Saved entries:
◆ ◆ ◆ ◆ ◆ ◆ ◆
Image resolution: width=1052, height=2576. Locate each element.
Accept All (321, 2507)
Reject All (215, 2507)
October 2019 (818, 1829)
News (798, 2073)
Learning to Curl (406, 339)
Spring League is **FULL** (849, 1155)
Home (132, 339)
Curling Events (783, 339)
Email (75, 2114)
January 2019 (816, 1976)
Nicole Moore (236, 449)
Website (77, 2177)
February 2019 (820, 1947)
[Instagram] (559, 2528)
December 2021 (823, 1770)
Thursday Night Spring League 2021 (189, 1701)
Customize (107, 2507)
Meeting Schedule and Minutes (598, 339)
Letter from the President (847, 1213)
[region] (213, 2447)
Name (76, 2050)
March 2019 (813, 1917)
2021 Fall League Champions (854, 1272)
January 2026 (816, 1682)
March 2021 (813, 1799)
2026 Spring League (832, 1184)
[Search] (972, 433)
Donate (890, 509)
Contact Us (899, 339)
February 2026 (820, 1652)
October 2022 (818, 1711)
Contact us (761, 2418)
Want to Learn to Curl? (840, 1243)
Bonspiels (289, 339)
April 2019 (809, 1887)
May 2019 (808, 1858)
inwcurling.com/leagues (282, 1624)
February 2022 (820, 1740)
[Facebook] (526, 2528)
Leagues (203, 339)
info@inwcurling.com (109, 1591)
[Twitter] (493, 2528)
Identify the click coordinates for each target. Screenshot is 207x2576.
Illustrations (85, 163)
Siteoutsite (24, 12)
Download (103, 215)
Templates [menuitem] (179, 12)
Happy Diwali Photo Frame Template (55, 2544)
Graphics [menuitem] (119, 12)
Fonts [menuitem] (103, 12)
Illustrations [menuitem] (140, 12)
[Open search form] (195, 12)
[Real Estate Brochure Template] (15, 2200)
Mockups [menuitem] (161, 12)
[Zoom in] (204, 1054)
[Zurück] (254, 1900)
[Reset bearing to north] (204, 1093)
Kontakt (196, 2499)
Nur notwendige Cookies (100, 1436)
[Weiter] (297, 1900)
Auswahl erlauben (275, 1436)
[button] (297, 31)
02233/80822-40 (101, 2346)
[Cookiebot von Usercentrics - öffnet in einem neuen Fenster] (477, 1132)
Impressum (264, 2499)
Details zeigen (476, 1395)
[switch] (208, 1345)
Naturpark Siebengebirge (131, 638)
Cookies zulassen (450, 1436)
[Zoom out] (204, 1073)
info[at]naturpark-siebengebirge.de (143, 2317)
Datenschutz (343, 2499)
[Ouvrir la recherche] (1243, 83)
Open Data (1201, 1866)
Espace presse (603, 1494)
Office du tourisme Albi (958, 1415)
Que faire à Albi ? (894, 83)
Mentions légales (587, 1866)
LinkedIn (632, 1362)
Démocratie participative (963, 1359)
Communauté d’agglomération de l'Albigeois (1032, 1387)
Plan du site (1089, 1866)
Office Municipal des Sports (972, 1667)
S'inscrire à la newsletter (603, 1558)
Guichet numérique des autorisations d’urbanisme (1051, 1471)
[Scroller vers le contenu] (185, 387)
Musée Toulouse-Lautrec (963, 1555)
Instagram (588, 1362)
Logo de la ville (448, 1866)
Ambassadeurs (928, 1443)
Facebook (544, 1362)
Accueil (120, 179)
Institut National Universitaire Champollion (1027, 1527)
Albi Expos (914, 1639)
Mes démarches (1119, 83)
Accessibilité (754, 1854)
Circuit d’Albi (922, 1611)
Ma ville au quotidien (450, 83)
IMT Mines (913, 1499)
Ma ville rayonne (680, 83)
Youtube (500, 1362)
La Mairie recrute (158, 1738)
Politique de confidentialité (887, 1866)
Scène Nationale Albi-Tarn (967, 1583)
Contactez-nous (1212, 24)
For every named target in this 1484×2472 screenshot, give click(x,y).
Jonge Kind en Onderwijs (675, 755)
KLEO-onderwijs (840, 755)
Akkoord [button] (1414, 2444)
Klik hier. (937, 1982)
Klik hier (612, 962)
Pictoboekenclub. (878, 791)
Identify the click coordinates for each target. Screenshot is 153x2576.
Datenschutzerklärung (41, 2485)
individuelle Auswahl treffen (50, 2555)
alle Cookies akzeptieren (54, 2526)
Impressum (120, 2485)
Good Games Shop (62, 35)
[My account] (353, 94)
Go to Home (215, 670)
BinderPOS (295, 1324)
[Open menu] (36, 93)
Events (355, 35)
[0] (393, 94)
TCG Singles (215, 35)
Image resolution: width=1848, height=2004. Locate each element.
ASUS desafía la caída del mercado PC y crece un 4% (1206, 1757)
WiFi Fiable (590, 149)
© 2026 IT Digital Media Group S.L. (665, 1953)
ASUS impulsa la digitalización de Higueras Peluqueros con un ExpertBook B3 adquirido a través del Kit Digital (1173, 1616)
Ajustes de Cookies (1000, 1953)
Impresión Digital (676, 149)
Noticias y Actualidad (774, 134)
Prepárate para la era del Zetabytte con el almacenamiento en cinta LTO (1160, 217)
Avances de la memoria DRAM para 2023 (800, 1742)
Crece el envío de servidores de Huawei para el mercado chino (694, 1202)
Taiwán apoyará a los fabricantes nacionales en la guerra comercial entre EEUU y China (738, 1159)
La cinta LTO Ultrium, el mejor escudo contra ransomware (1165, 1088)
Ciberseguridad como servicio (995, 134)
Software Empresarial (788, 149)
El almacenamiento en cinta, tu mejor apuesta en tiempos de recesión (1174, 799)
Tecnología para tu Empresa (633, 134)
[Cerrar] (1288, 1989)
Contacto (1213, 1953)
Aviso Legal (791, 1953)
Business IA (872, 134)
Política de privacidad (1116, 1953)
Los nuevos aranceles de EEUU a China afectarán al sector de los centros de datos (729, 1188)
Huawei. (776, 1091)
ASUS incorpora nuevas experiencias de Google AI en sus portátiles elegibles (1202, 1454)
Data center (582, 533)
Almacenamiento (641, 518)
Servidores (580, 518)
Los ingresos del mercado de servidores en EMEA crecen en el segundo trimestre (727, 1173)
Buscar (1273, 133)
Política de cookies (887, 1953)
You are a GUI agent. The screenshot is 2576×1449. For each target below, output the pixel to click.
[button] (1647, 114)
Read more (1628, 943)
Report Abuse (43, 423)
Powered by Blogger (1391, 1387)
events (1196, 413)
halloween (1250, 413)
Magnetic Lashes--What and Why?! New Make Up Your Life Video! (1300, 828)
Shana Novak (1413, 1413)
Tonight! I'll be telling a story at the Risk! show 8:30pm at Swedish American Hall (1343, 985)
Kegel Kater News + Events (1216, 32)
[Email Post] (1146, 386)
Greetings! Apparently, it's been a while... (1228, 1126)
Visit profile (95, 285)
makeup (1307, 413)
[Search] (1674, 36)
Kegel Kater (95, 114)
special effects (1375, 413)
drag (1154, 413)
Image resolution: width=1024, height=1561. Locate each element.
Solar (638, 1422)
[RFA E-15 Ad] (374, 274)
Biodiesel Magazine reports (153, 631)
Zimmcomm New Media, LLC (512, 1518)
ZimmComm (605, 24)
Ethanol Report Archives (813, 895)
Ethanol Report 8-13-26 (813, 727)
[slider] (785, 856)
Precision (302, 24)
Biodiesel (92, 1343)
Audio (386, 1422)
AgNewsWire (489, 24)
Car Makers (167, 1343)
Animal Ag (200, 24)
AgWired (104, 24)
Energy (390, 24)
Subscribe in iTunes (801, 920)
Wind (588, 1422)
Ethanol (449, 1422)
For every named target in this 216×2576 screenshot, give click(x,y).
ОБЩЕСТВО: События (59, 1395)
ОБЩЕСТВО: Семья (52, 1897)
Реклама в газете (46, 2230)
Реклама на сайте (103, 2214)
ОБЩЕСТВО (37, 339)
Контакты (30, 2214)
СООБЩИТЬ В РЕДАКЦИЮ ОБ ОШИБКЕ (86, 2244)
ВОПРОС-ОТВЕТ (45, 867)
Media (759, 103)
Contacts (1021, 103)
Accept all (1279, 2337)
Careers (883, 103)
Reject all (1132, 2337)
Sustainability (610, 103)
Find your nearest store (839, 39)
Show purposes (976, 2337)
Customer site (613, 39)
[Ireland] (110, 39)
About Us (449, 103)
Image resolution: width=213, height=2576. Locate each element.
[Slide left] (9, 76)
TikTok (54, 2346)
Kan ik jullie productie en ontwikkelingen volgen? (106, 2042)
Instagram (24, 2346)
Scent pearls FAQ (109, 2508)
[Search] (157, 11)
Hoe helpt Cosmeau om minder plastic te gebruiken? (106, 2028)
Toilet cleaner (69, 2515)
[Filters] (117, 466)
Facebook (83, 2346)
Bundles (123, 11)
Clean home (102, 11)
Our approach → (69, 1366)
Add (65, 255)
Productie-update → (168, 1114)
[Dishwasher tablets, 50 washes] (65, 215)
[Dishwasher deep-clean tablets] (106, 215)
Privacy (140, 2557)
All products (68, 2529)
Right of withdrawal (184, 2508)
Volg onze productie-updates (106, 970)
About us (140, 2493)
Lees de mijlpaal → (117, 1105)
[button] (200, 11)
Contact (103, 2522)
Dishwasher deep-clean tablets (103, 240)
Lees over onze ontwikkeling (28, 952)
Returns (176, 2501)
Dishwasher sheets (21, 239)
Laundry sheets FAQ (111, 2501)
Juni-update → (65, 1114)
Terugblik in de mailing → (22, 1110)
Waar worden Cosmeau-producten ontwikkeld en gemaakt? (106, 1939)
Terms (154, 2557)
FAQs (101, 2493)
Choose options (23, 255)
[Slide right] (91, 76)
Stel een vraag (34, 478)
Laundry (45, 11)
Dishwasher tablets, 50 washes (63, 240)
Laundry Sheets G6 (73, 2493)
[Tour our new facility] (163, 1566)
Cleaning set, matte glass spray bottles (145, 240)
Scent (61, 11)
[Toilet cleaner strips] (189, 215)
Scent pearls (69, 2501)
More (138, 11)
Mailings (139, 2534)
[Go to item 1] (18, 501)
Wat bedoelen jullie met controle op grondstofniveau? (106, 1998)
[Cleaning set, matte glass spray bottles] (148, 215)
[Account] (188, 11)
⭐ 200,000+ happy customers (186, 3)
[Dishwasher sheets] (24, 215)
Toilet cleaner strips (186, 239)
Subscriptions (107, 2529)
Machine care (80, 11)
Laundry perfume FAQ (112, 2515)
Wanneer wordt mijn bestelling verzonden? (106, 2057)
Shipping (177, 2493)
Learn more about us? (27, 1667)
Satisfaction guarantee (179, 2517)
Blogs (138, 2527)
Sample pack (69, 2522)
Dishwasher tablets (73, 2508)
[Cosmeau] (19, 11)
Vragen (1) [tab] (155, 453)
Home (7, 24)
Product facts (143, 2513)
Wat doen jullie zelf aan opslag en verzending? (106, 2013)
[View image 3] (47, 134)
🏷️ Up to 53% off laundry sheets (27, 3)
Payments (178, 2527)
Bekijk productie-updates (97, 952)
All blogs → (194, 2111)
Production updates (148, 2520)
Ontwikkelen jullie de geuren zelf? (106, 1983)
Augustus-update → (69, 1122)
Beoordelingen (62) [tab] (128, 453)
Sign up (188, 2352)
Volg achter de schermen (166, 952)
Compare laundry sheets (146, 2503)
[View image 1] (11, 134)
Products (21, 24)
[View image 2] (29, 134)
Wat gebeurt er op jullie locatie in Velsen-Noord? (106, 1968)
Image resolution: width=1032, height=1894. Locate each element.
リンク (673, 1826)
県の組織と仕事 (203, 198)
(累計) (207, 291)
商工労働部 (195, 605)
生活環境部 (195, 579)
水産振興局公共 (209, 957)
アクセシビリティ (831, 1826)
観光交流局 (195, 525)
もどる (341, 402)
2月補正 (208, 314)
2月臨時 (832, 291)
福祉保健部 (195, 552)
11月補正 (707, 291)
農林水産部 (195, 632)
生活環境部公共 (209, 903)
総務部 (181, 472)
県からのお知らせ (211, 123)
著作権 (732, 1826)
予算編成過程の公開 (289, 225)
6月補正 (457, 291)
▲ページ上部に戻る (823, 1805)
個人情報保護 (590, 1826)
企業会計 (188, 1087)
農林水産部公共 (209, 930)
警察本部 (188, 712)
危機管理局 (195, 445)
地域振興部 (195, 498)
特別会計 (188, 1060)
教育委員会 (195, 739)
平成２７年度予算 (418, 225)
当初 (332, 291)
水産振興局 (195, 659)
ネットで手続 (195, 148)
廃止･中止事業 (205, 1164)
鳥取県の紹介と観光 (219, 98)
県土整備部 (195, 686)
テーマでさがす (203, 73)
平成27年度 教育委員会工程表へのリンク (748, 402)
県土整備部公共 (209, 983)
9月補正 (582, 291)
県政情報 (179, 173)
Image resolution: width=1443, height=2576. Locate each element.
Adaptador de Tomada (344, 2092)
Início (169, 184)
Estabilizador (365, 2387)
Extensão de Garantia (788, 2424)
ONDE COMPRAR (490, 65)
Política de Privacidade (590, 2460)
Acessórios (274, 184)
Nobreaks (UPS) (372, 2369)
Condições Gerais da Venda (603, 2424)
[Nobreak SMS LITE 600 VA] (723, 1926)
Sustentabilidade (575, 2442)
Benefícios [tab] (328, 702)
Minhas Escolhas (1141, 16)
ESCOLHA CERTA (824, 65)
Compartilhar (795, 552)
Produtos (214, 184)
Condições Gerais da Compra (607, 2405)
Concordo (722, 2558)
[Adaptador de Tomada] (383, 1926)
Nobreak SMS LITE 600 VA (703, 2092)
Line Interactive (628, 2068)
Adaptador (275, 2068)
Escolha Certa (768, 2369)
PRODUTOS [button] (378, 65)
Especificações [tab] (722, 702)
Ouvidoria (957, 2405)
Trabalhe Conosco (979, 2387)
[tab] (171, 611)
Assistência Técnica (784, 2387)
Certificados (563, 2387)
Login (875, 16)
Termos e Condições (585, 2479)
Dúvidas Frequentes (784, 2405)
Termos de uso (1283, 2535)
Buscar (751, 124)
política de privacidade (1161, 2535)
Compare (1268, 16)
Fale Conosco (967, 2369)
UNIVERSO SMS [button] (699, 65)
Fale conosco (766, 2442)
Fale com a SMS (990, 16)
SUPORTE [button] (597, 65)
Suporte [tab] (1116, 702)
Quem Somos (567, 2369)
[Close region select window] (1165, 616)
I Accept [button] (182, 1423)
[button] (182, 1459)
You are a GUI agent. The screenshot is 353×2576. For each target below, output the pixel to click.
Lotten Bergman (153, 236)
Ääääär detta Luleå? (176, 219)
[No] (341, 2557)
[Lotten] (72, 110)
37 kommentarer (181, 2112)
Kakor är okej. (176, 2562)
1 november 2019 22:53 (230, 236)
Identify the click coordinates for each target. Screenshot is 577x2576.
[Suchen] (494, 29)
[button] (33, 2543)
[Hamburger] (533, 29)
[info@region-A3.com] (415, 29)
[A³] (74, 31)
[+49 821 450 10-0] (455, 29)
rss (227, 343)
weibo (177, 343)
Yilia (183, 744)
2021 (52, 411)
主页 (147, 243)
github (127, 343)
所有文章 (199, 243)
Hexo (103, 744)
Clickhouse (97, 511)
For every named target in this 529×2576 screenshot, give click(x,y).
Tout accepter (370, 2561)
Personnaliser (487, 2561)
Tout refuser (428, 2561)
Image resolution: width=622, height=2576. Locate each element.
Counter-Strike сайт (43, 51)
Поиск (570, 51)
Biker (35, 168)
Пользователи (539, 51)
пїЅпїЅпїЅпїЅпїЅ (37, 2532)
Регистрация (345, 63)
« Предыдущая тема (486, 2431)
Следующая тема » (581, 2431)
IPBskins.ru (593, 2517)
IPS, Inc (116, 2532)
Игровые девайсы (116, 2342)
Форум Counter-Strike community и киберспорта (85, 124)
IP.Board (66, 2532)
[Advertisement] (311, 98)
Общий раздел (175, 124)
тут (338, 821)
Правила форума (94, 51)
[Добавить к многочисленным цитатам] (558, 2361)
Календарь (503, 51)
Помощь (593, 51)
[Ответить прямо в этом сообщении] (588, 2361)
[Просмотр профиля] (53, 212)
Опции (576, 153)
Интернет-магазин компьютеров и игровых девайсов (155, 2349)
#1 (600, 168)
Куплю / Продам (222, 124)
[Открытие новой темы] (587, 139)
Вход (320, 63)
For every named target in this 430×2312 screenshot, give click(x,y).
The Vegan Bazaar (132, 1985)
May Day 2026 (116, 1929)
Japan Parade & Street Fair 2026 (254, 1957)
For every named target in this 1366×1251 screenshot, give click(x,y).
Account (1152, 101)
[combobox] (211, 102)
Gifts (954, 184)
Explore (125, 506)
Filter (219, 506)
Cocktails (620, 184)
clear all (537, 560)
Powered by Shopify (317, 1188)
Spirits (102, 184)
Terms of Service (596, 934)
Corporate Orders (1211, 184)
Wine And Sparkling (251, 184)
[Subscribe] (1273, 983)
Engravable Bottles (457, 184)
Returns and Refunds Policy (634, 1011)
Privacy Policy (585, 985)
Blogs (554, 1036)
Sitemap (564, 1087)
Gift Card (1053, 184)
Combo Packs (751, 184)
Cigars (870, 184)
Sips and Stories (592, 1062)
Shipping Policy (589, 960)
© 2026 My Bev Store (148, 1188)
◆ ◆ ◆ ◆ ◆ ◆ ◆
• _Prompt_: Up to and including the line with "Happy Diwali Photo Frame Template (55, 2544)", print every line of the records from the start.

• _Written solution_:
Image resolution: width=1052, height=2576. Locate each element.
Accept All (321, 2507)
Reject All (215, 2507)
October 2019 (818, 1829)
News (798, 2073)
Learning to Curl (406, 339)
Spring League is **FULL** (849, 1155)
Home (132, 339)
Curling Events (783, 339)
Email (75, 2114)
January 2019 (816, 1976)
Nicole Moore (236, 449)
Website (77, 2177)
February 2019 (820, 1947)
[Instagram] (559, 2528)
December 2021 (823, 1770)
Thursday Night Spring League 2021 (189, 1701)
Customize (107, 2507)
Meeting Schedule and Minutes (598, 339)
Letter from the President (847, 1213)
[region] (213, 2447)
Name (76, 2050)
March 2019 (813, 1917)
2021 Fall League Champions (854, 1272)
January 2026 (816, 1682)
March 2021 (813, 1799)
2026 Spring League (832, 1184)
[Search] (972, 433)
Donate (890, 509)
Contact Us (899, 339)
February 2026 (820, 1652)
October 2022 (818, 1711)
Contact us (761, 2418)
Want to Learn to Curl? (840, 1243)
Bonspiels (289, 339)
April 2019 (809, 1887)
May 2019 (808, 1858)
inwcurling.com/leagues (282, 1624)
February 2022 (820, 1740)
[Facebook] (526, 2528)
Leagues (203, 339)
info@inwcurling.com (109, 1591)
[Twitter] (493, 2528)
Identify the click coordinates for each target. Screenshot is 207x2576.
Illustrations (85, 163)
Siteoutsite (24, 12)
Download (103, 215)
Templates [menuitem] (179, 12)
Happy Diwali Photo Frame Template (55, 2544)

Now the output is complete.